##### RECORDED INFORMATION

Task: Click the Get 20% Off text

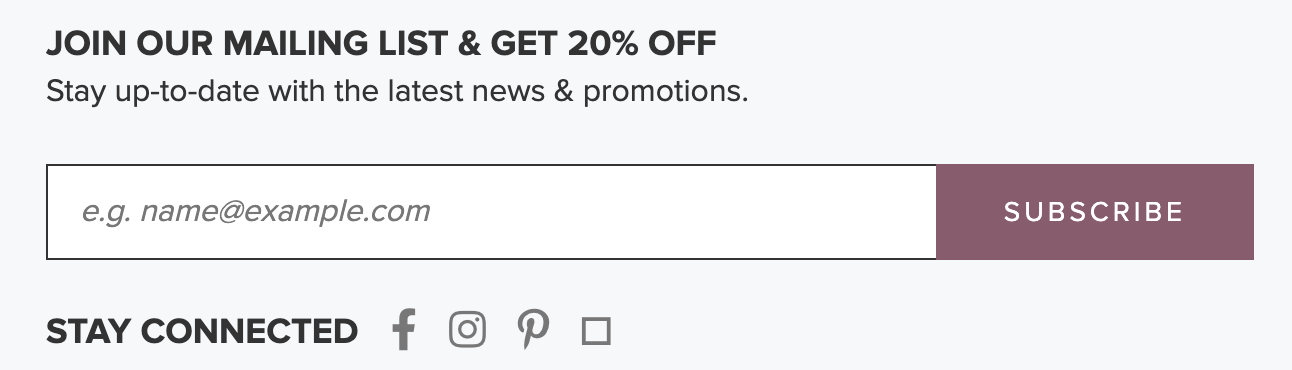Action: coord(603,44)
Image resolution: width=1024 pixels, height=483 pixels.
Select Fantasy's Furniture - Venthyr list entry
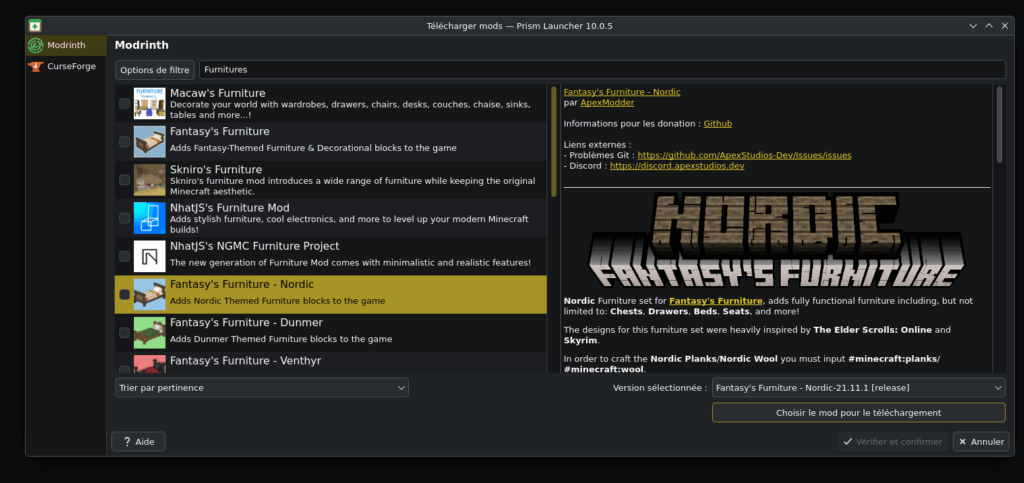(x=330, y=362)
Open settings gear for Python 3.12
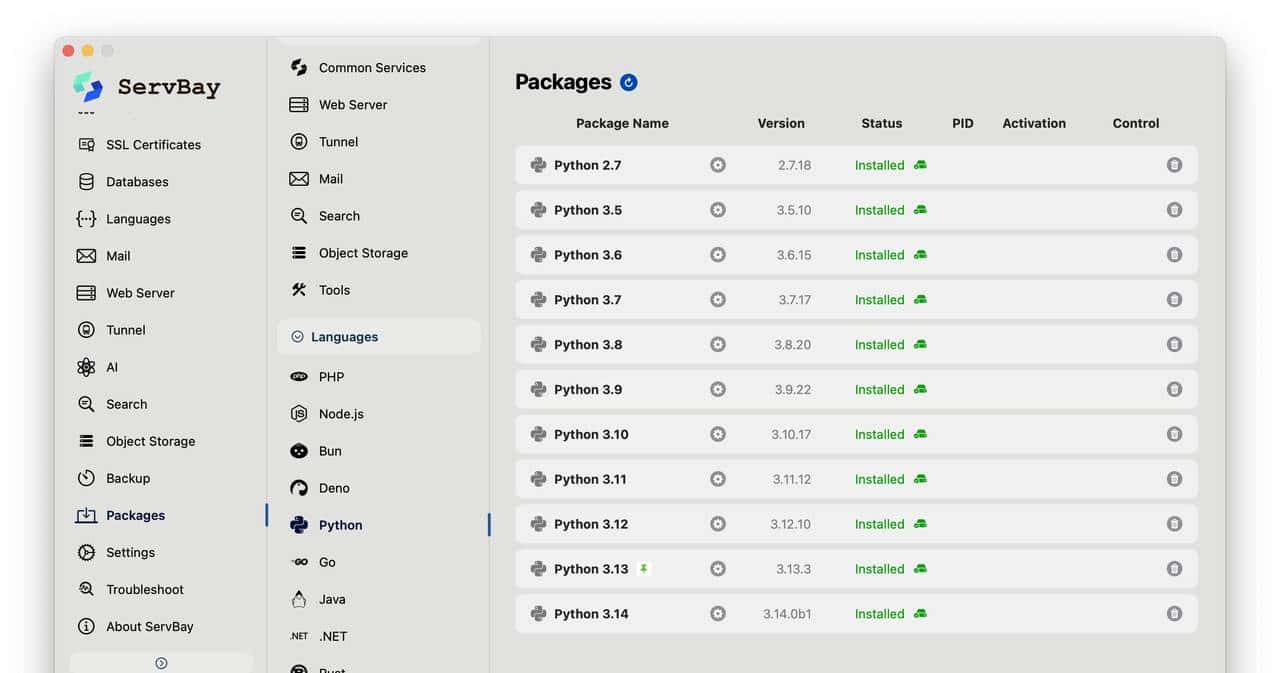This screenshot has width=1280, height=673. (x=717, y=524)
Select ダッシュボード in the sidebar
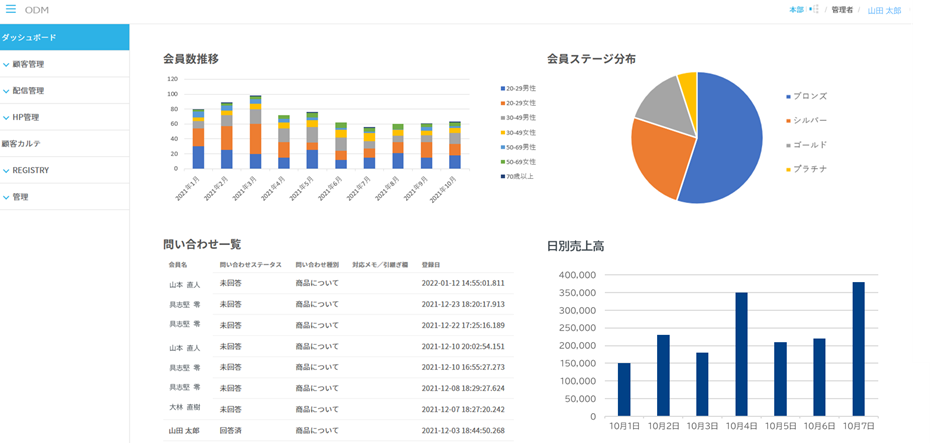The height and width of the screenshot is (443, 930). [x=65, y=37]

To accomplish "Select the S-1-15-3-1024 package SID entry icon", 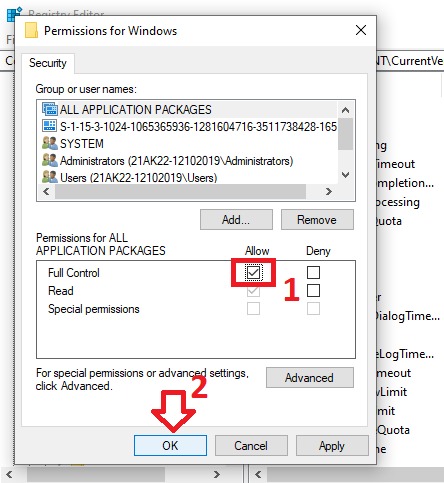I will pyautogui.click(x=50, y=126).
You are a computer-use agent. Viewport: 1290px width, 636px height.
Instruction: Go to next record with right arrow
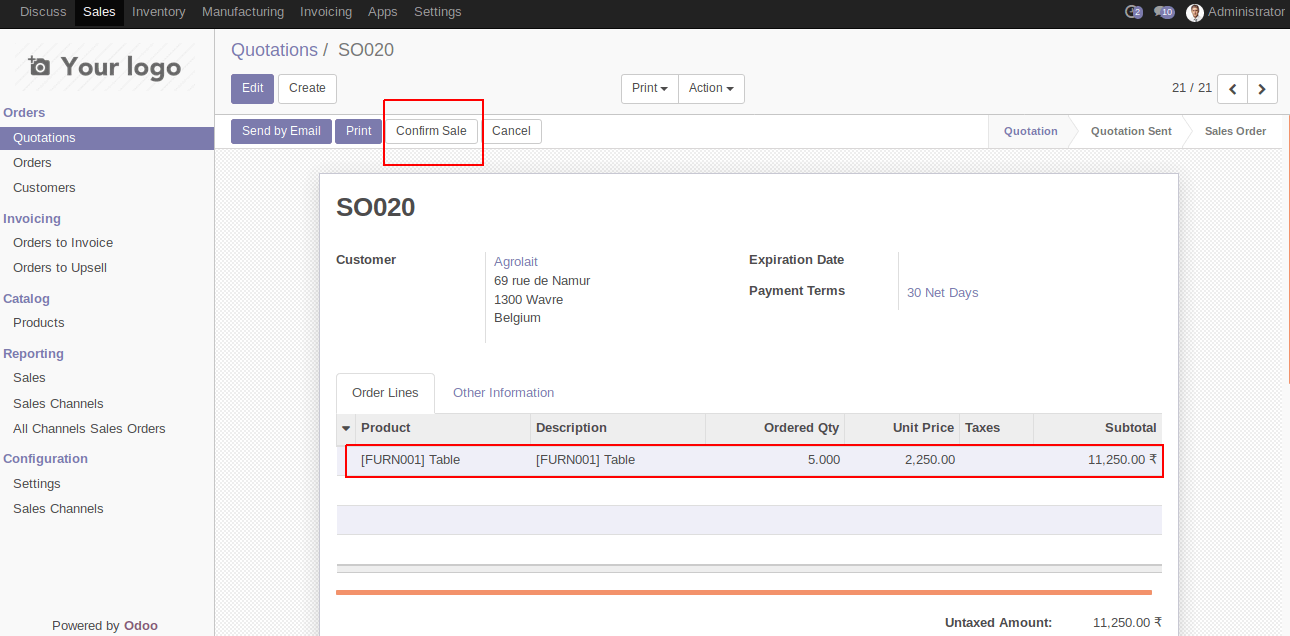1262,89
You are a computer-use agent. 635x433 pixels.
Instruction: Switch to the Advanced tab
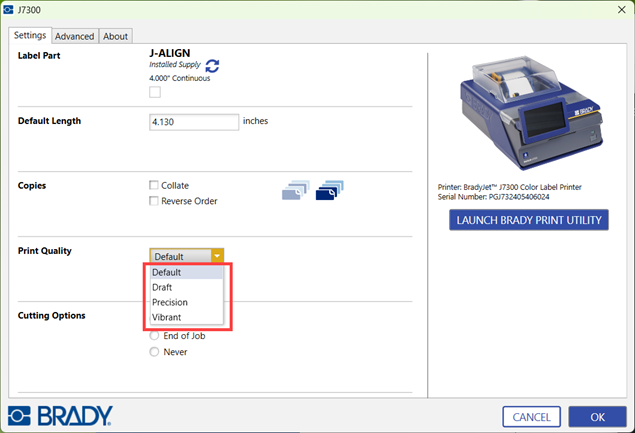tap(75, 36)
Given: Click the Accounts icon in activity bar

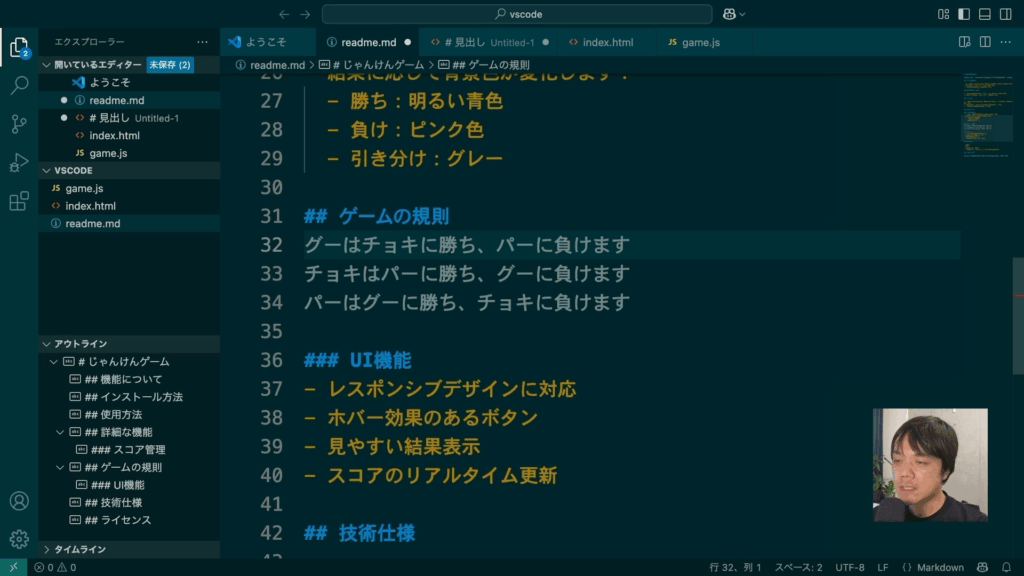Looking at the screenshot, I should point(19,501).
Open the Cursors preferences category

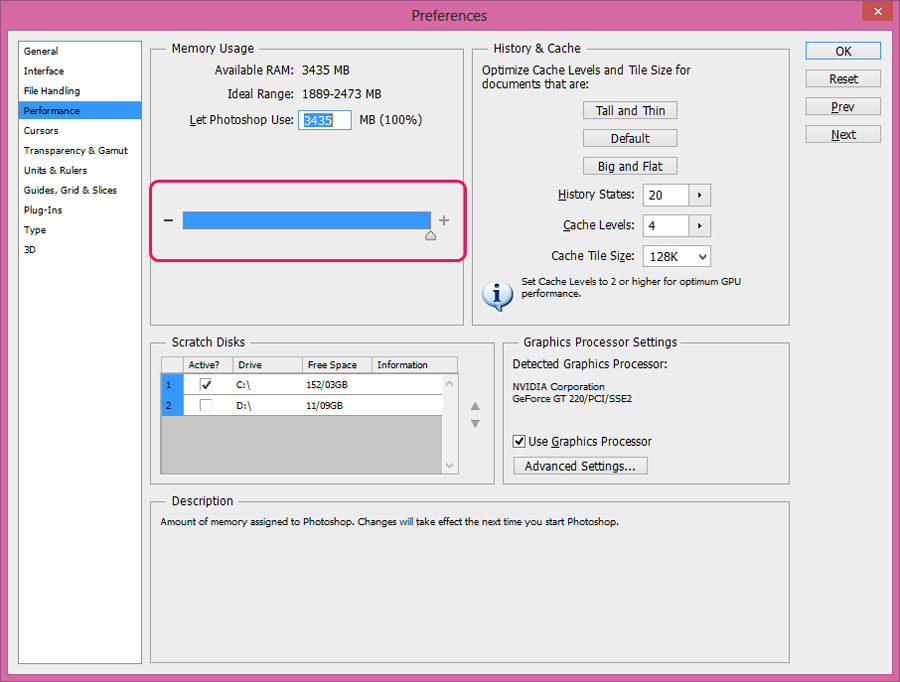pos(41,131)
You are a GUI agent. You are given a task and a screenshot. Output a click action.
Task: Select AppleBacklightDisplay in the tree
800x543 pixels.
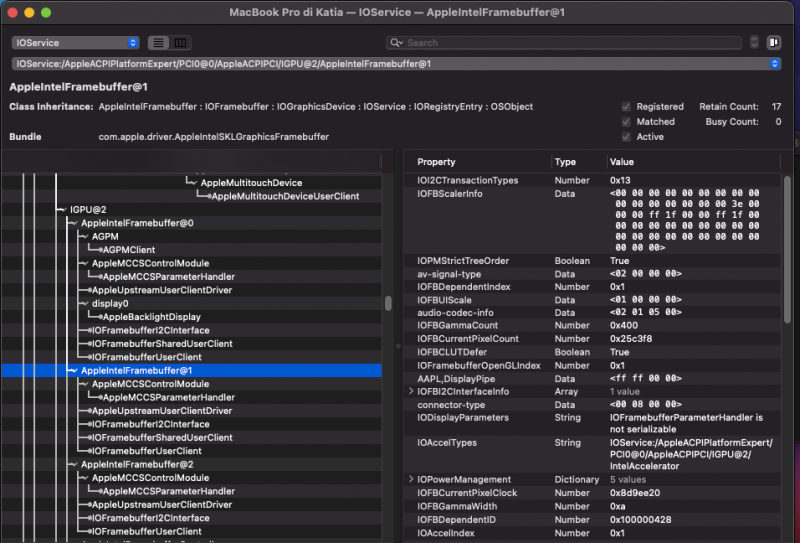pos(151,317)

##########

> [TASK DESCRIPTION]: Keeping pictures out, repeat exactly the lines from the one containing "Instruction: Switch to the Advanced tab" through the end of the listing.

> [SOLUTION BELOW]:
Instruction: Switch to the Advanced tab
tap(75, 36)
Given: Click the Accounts icon in activity bar

Looking at the screenshot, I should point(19,501).
Open the Cursors preferences category

pos(41,131)
You are a GUI agent. You are given a task and a screenshot. Output a click action.
Task: Select AppleBacklightDisplay in the tree
800x543 pixels.
pos(151,317)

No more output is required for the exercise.